Sunday, 25 June 2017

Volunteering in Jaipur

So this coming week is an interesting one as it marks six months of living in India and six months working and volunteering with the kids in the slum.  As is usually the case, in some ways it feels like I have been out here forever and in others it's hard to believe that I have known these particular kids for six months.

I've always had a great relationship with them and they have been warm and playful with me but these last six weeks the children have become much more affectionate towards me.  They love to come and snuggle up with me and give me hugs and hold my hand.  Recently we played a game of shops, where the children had to try out their money handling skills and counting.  It was great fun and made me laugh as so many of them wanted to buy me things from our shop because they didn't want me to do without.

It's also funny to look back at some of the children and see, not only how far they have progressed but how much they have changed as children.  There are a core bunch who come almost every day and who, as time has gone on absolutely love coming everyday, they try hard and want to learn and you realise how much their behaviour has improved.  They no longer want to climb the school walls or constantly fight, in fact the only children who do that are the ones that rarely come to school but come every now and then so have not learnt how to behave or respect our new school rules.


When I first started, these kids weren't particularly interested in coming to school, where as for the last three or four months they will come running to school and want to know what we will be doing that day.  They will actively ask for work.  Recently I have been teaching them how to write their name and the big challenge next, is teaching them how to read, which is going to be tough considering I only know some Hindi myself, but teaching these kids to read could open up a whole new world for them.

Their counting has improved, as has their social skills and creativity.  We have been teaching them a little English to help them get by and we have been teaching them through so many different methods, from pretend money to playdough, to making music out of old bottles, to counting using a ball, to learning the alphabet through snap games.  It's hard to believe we have been working together for six months and the impact and importance they have on my life.  I absolutely love them, they are a joy to work with and when your having a crappy day, that look of recognition and happiness on their face as they walk into school and see you is priceless.

These children make my day and I hope in some small way, I make theirs too because I can't change their situation and the life laid before them but I can help to give them an amazing experience now and if I can teach them something that will improve things for their future, so much the better.

Sunday, 11 June 2017

In No Man's Land

So at the moment it's a bit of a strange situation, equally frustrating as well considering i was signed up to do a ten day Vipasna course, however i am currently without my visa or passport!  The joys of Indian bureaucracy means that despite starting the visa process two months early, because of how difficult it is at the Foreign Region Registery Office and how they change their mind so many times, i still only just got my paper work in on time.  My visa was due to expire on the 29th May and i was able to get it to them for the 25th May, result?!  No!  That's when they inform me that they will be sending it to the Rajasthani Government and it will take up to a month!! So that means no travel, no going anywhere and no staying anywhere else.  Which meant that my Vipasna course had to be cancelled.

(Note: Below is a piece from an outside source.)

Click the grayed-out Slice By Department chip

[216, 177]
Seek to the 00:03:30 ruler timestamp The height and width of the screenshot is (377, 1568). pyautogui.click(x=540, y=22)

It's kind of  a crazy situation that makes me smile, that at this point in time i am in no man's land, unable to travel or leave the country and yet no official paper work to say that i am allowed to be here.  It's kind of funny and typical of the situation out here.  It was a pain in the arse due to the fact that my mobile and internet have been cut off due to not having a current visa but as i have come to realise in India, i have good friends and they have sorted out my phone and internet issue for me and got me the necessary sim.  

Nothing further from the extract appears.